Living on the Newland Hall ASUnity floor for people of diverse sexualities and gender identities helped Crosson experiment with fashion. Crosson said being in the LGBT community lets them explore their true identity. Being around like-minded individuals who support Crosson inspires them to explore wild fashion choices. The biggest trend Crosson picked up from the people they lived with was incorporating glitter in outfits and makeup.

“I was surrounded by so many different people, looks and identities. That’s when I was like, ‘OK, I’m non-binary. I don’t have to fit into this one thing,’” Crosson said.   

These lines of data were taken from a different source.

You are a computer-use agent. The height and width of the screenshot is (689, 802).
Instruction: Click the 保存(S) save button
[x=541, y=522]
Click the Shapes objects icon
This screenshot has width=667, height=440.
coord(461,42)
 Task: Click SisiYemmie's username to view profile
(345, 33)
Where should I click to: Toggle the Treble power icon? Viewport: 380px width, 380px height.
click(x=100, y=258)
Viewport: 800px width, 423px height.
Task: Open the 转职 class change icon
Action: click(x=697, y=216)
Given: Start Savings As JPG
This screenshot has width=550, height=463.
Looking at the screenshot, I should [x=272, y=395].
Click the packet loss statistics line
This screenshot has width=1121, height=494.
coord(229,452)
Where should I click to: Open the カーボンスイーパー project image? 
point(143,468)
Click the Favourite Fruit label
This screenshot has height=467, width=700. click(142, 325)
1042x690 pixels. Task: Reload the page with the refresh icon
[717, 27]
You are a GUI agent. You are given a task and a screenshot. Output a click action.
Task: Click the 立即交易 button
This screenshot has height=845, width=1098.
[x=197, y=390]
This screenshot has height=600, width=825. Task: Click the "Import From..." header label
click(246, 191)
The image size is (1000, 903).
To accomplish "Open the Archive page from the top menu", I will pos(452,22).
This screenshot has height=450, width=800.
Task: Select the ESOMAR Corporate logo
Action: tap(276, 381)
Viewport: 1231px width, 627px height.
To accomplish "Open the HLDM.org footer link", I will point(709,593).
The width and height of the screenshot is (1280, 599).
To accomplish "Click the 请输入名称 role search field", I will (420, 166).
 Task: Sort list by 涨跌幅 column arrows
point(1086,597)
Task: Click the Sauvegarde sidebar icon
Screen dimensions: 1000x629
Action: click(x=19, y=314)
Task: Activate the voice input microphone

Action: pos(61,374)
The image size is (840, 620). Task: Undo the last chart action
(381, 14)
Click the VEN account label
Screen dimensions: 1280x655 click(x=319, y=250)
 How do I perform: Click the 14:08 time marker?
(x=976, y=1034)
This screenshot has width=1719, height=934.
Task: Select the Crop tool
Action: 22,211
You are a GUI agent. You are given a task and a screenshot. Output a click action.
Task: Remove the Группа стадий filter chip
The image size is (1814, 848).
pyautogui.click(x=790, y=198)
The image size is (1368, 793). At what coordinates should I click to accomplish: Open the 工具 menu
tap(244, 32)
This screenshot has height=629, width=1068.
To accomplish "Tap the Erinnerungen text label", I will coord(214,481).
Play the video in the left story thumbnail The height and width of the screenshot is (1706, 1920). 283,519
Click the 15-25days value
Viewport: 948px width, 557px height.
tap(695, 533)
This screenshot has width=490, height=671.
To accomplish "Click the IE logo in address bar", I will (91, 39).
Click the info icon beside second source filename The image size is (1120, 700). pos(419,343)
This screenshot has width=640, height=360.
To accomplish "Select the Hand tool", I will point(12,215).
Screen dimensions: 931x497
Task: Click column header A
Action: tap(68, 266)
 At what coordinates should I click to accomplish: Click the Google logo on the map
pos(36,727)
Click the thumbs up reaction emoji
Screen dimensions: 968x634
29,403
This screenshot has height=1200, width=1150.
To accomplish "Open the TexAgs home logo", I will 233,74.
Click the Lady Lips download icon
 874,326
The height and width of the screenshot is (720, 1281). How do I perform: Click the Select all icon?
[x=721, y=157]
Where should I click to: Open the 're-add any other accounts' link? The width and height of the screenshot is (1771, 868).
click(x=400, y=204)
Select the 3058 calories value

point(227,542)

Coming out as non-binary opened up new ways for Crosson to dress; they realized fashion had few restrictions for them. Crosson combines feminine, masculine and androgynous looks that embrace a variety of patterns and color, including pink, which they grew to love after removing its feminine connection.

“I never thought I would be this invested in clothing and fashion, but it’s so much more than putting on an outfit,” Crosson said. “Every look I put on is a different feel and a different expression, and so it’s an outlet to fully express myself and test the limits of my identity.”

Crosson wears dresses one day, and trousers, a button-up polo shirt and backward baseball cap the next. Crosson said every outfit they create empowers them because they are true to how Crosson feels.

“It’s hard to describe my style because it’s so many different things,” Crosson said. “But that’s what I’ve realized over the past year or so—that it doesn’t have to be one thing or one aesthetic. I don’t have to keep it consistent; I can just make looks I feel good in and I’m proud of.”